EETs调控PMN促进肿瘤转移潜伏病灶发展的相关机制研究

Tumor cells could metastasize from primary tumor to target organ, where the disseminated tumor cells slowly developed into latent micrometastatic lesions due to the restriction of target organ microenvironment. The alteration of target organ microenvironment might be a key element for the development of latent micrometastasis and the metastatic recurrence of tumor. So far the elements modulating target organ microenvironment have not been well understood, which hindered the study on the prevention of metastatic recurrence of tumor. In our recent studies, we found that extra-cellular signals could induce the metastatic phenotype of non-metastatic tumor cells. After disseminating into target organ, the extra-cellular signal-induced metastatic tumor cells could only slowly develop into micrometastatic lesions due to lower proliferation at metastatic sites. Eventually, these tumor cells only formed latent micrometastatic lesions in target organ. Intriguingly, epoxyeicosatrienoic acids (EETs) could promote the development of latent metastatic lesions. EETs could alter the microenvironment of metastatic lesions by promoting the infiltration of neutrophils (PMN) into the metastatic lesions, and modulating the function of neutrophils. The modulatory effect of EETs on PMN was crucial for the development of metastatic lesions. In this project, we will further investigate the mechanisms underlying the modulation of chemotaxis and tumor-promoting function of neutrophils by EETs. Meanwhile, we will investigate whether interferons might antagonize or reverse the modulatory effect of EETs on the function of PMN. The dormant/latent micrometastases are responsible for the recurrence of tumor and even the death of patients. It has been difficult to prevent the metastatic recurrence of tumor due to the poor understanding of the mechanisms underlying the modulation of target organ microenvironment. Our study will try to elucidate the mechanisms underlying the modulatory effect of EETs on target organ microenvironment based on the modulation of neutrophils. The results may not only be important for the theory of tumor metastasis and metastatic recurrence, but also lead to the new strategy of tumor therapy by preventing the metastatic recurrence.

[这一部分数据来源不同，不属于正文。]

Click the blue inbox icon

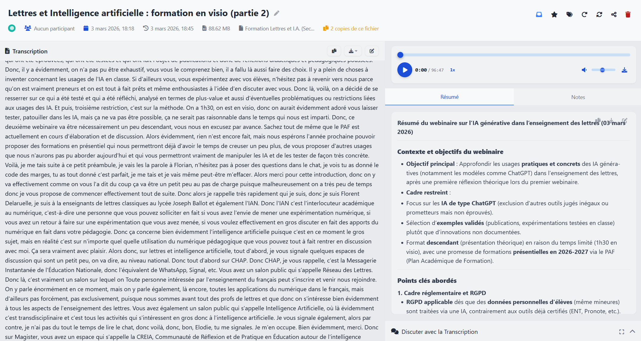(539, 15)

从原发肿瘤部位播散转移的肿瘤细胞常常在转移靶器官组织微环境的制约下形成微小潜伏病灶，而转移部位微环境的改变则是促进潜伏病灶发展、导致肿瘤复发的关键。迄今对转移部位微环境的调控因素了解甚少，成为防治肿瘤转移复发研究的障碍。我们在研究中发现，由细胞外信号诱导产生转移能力的肿瘤细胞侵袭进入靶组织后，只能形成休眠的潜伏病灶，而环氧二十碳三烯酸（EETs）可改变潜伏病灶的微环境而促进其发展。EETs促进中性粒细胞（PMN）浸润肿瘤潜伏病灶部位，并改变了PMN的功能，通过PMN促进肿瘤潜伏转移病灶的发展。本项目研究中，将深入研究EETs调控PMN趋化浸润及其促瘤功能的相关机制，同时还将研究干扰素能否拮抗或逆转EETs对PMN功能的调控。从PMN调控的角度阐明EETs调控肿瘤转移部位微环境的相关机制，不仅具有重要的理论价值，而且可为阻遏肿瘤转移病灶的发展、防止肿瘤转移复发的研究提供新的思路和依据。

从原发肿瘤部位播散转移的肿瘤细胞常常在转移靶器官组织微环境的制约下形成微小潜伏病灶，而转移部位微环境的改变则是促进潜伏病灶发展、导致肿瘤复发的关键。迄今对转移部位微环境的调控因素了解甚少，成为防治肿瘤转移复发研究的障碍。我们在研究中发现，由细胞外信号诱导产生转移能力的肿瘤细胞侵袭进入靶组织后，只能形成休眠的潜伏病灶，而环氧二十碳三烯酸（EETs）可改变潜伏病灶的微环境而促进其发展。EETs促进中性粒细胞（PMN）浸润肿瘤潜伏病灶部位，并改变了PMN的功能，通过PMN促进肿瘤潜伏转移病灶的发展。. 本项目主要研究EETs调控PMN趋化浸润及其促瘤功能的相关机制，同时还研究干扰素能否拮抗或逆转EETs对PMN功能的调控。在完成本项目研究内容的基础上，我们还扩展了相关研究内容。主要研究结果包括：① EETs通过促进PMN促血管生成能力而促进转移潜伏病灶的发展；② EETs通过激活STAT3和JNK信号途径而上调hIL-8/mCXCL15在肿瘤细胞中的表达。同时，STAT3和JNK途径上调miR-155的表达，从而抑制SHIP1和DET1而形成正反馈调控，促进JNK的持续激活；③ EET对PMN的CXCR1和CXCR2没有明显的表达调控作用和激活作用，促进hIL-8/mCXCL15表达是EET体内促瘤的关键机制；④ EET通过促进PMN的STAT3途径激活而促进PMN功能从抑瘤向促瘤转变；⑤ IFN-γ拮抗EETs调控PMN的作用；⑥ 循环肿瘤细胞通过调控PMN的促瘤功能而促进肿瘤转移病灶的形成和发展；⑦ IL-37b抑制肿瘤细胞的侵袭转移能力。. 本项目研究从体内微环境因素对肿瘤细胞和中性粒细胞的调控作用等方面阐明微环境对肿瘤转移病灶发生和发展的影响及相关机制，研究结果不仅具有重要的理论价值，而且可为阻遏肿瘤转移病灶的发展、防止肿瘤转移复发的研究提供新的思路和依据。